Une startup fintech à Zurich est plus proche des banques et des professionnels de la finance. Cette proximité peut être un facteur positif pour les relations stratégiques dans les discussions d'évaluation. Une startup deep tech hardware dans l'écosystème de l'EPFL à Lausanne a des avantages similaires dans les sciences de la vie et les technologies de la santé.
L'objectif réel des méthodes d'évaluation
Les méthodes d'évaluation des entreprises en phase de démarrage ne donnent pas de réponses précises. Elles produisent des fourchettes réalistes. Les investisseurs et les fondateurs ont besoin de cadres rationnels pour étayer leurs positions. La méthode Berkus, la méthode du tableau de bord, la sommation des facteurs de risque et la méthode VC fournissent ce langage commun.
Pour les investisseurs qui évaluent les opportunités sur les marchés de capitaux alternatifs suisses, la connaissance de l'évaluation permet de distinguer les décisions de portefeuille éclairées des erreurs coûteuses. Comprendre quand une évaluation pré-money de 5 millions de francs suisses pour une startup en phase d'amorçage est raisonnable (équipe solide, traction prouvée, tour de table compétitif) et quand elle est gonflée (stade de l'idée, pas de produit, un seul investisseur) permet d'éviter les situations où le capital est mal alloué.

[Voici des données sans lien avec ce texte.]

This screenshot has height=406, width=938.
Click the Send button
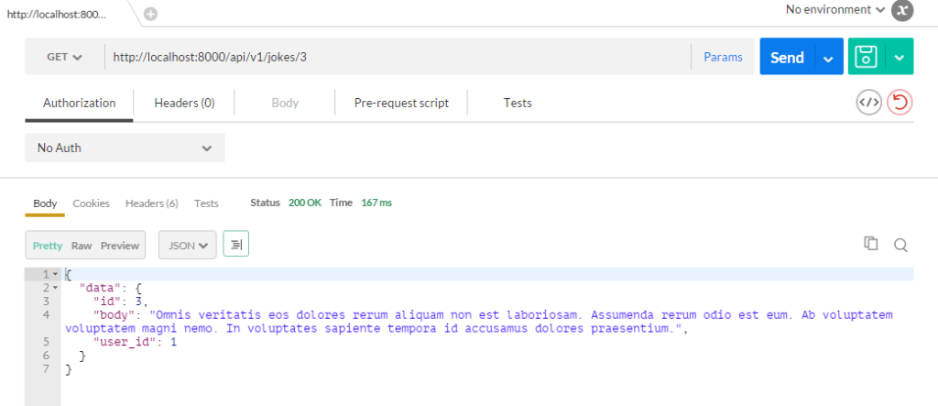click(x=787, y=57)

Pour les fondateurs qui cherchent à lever des fonds, la compréhension de ces méthodes permet d'éviter deux erreurs coûteuses : sous-évaluer l'entreprise et céder trop tôt des fonds propres, ou surévaluer l'entreprise et créer un piège qui rend le financement de la série A impossible.

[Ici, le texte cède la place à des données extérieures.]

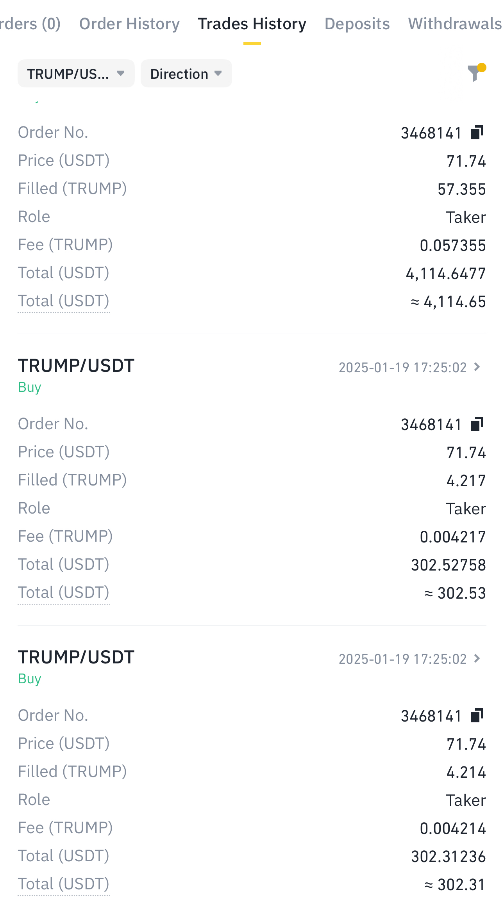Copy order number of 4.217 TRUMP trade

coord(477,424)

L'évaluation finale est presque toujours négociée. Les conditions du marché, la dynamique de la concurrence et la tolérance individuelle au risque influencent le résultat. Mais une négociation sans méthodologie est arbitraire. La méthodologie sans la négociation est naïve. Les investisseurs et les fondateurs suisses qui maîtrisent ces deux dimensions peuvent conclure de meilleures affaires.
À propos de CapiWell
CapiWell est la première plateforme suisse de capital privé multi-actifs, conçue pour mettre en relation les investisseurs avec des opportunités dans les domaines de l'immobilier, des prêts aux PME et des start-ups en phase de croissance. Pour les investisseurs qui cherchent à accéder à des entreprises suisses qui ont dépassé la phase de risque précoce mais qui ne sont pas encore publiques, CapiWell offre une exposition structurée à l'écosystème d'innovation de la Suisse.
Références
Cet article synthétise les principes de la méthodologie d'évaluation tirés de la littérature des investisseurs providentiels et des directives de l'écosystème suisse des startups, en particulier le SICTIC Angel Investor Handbook et les ressources de la Swiss Startup Association. Les données relatives à la taille du tour reflètent les observations de marché du Swiss Venture Capital Report et des principales plates-formes de startups suisses à l'horizon 2024-2025.